Jeanine Rueff (5 February 1922 – c. September 1999) was a French composer and music educator.

Biography
Rueff was born in Paris and studied at the Conservatoire de Paris with Tony Aubin, Henri Challan, Jean and Noël Gallon, and Henri Busser. In 1948 she won second place in the Grand Prix de Rome with Odette Gartenlaub.

Rueff worked from 1950 as an assistant in the saxophone class of Marcel Mule and in the clarinet class of Ulysse Delecluse at the Conservatoire de Paris. In 1960 she became a teacher there for Solfège sight singing, and from 1977 to 1988 she taught harmony. Her most famous pupil was Jean-Michel Jarre. In 1945 Rueff received the Prix Favareille-Chailley-Richez for a jazz piano quintet. She also composed the chamber opera Le Femme d'Enée (1954), a concerto for four saxophones and a Symphonietta (1956).

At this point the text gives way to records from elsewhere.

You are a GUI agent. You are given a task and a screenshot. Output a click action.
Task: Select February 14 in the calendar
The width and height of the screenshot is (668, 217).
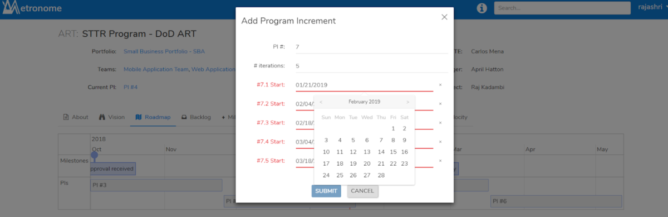click(x=381, y=152)
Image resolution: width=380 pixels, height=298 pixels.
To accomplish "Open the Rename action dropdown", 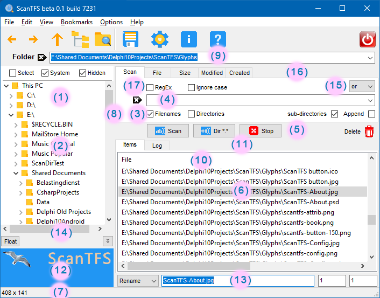I will click(137, 281).
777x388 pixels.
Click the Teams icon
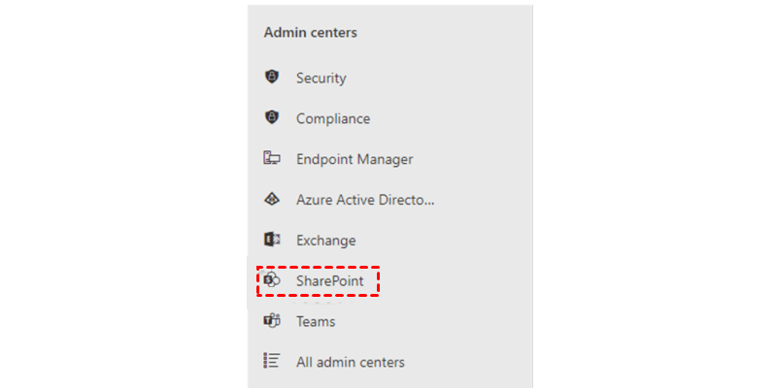(x=272, y=321)
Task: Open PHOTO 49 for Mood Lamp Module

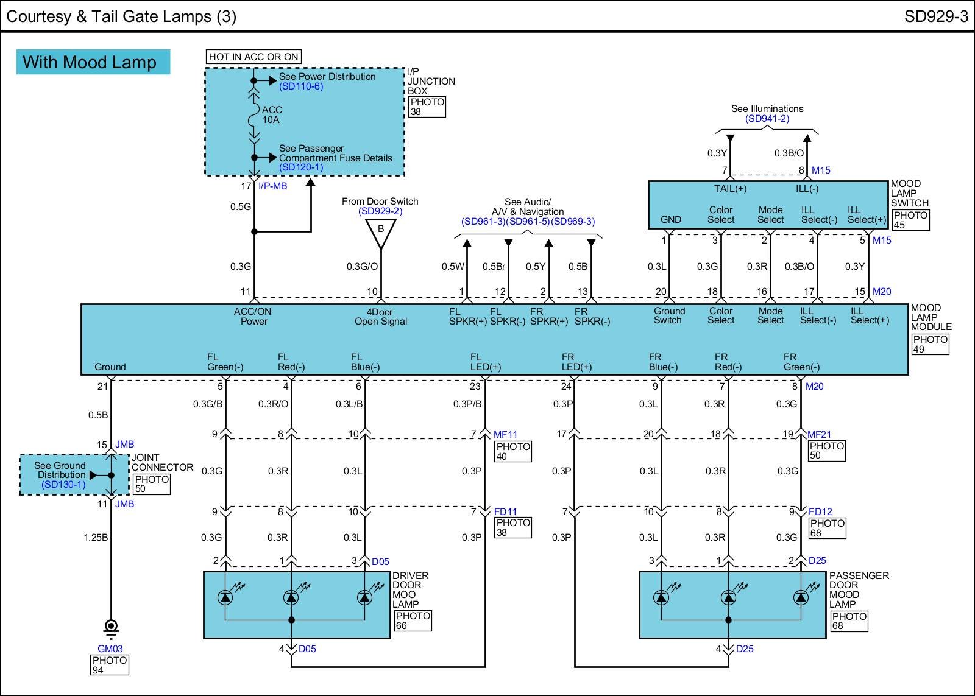Action: [930, 344]
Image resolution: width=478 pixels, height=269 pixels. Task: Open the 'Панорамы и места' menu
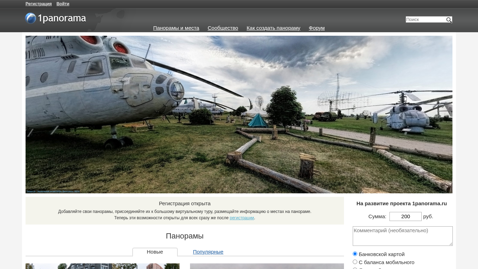pyautogui.click(x=176, y=28)
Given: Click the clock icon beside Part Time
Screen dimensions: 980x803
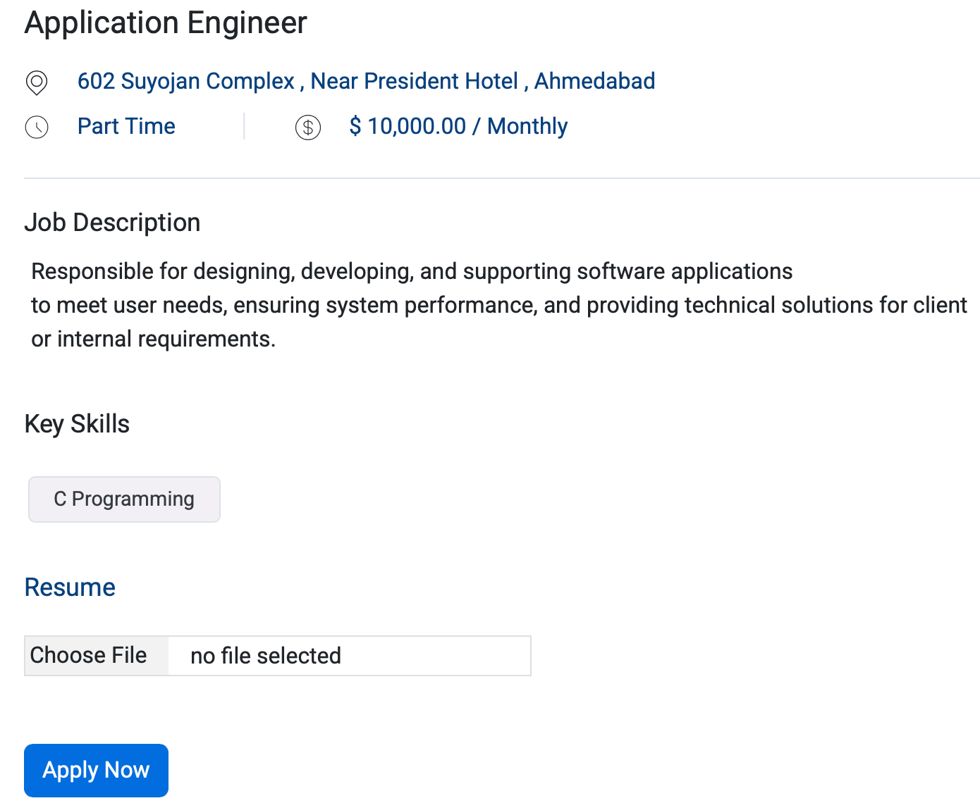Looking at the screenshot, I should click(37, 127).
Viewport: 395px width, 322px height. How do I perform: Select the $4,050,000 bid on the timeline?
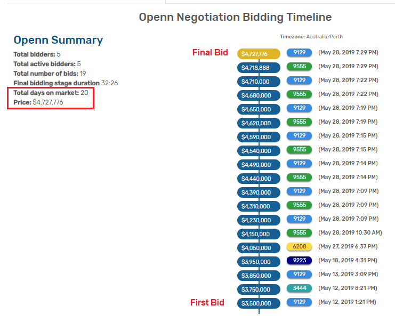259,248
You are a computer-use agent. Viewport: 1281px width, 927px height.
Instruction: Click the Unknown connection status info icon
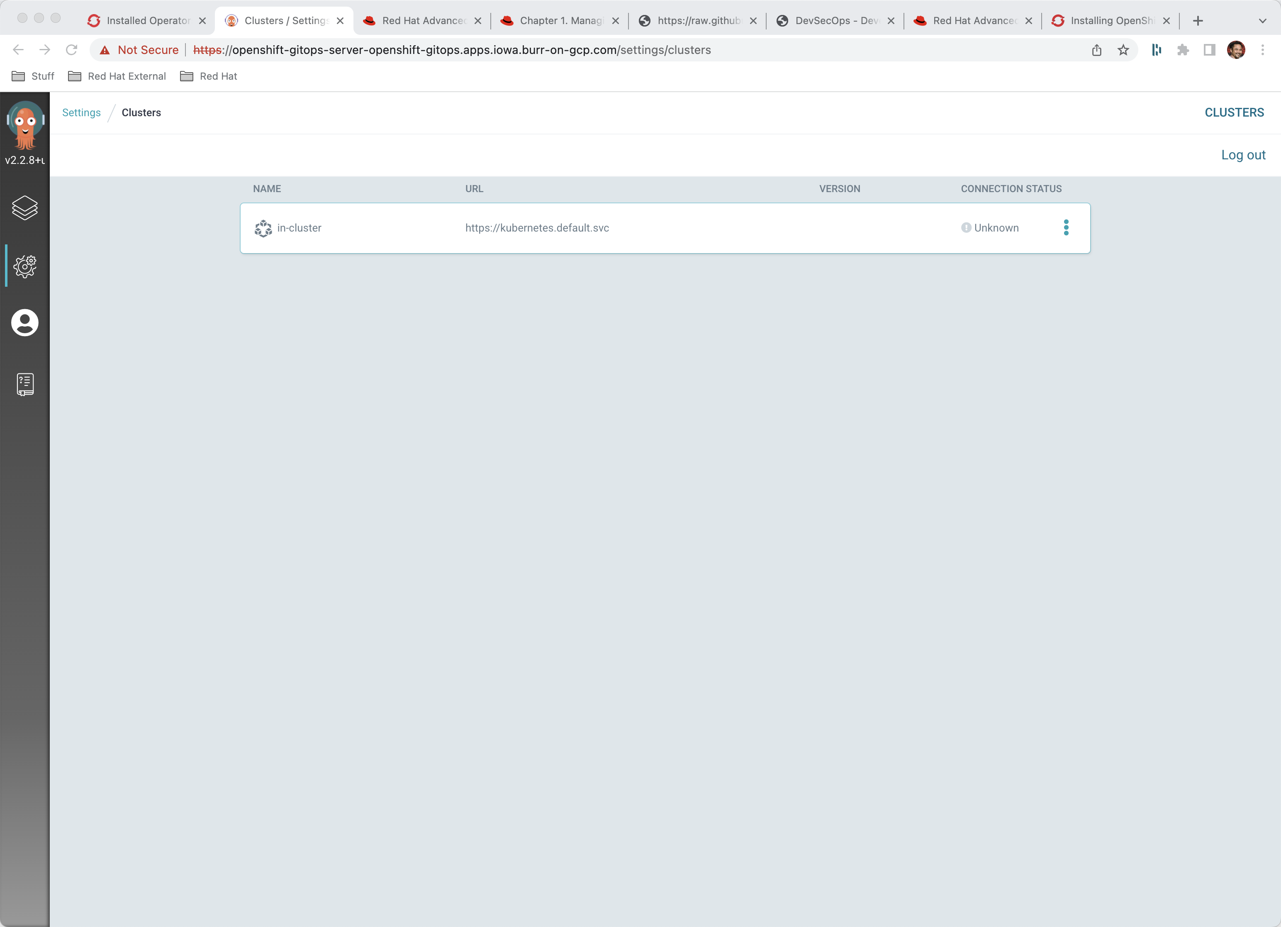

The ensemble Saxallegro (with Hannes Kawrza, saxophone, and Florian Pagitsch, organ) recorded her 1997 Chanson et Passepied together with works by Eugène Bozza, Pierre Max Dubois, and Jacques Ibert and the recording was issued on a CD. In 1999 she provided concert pieces for bass trombone in the program of the Concours International de Trombone in Guebwiller.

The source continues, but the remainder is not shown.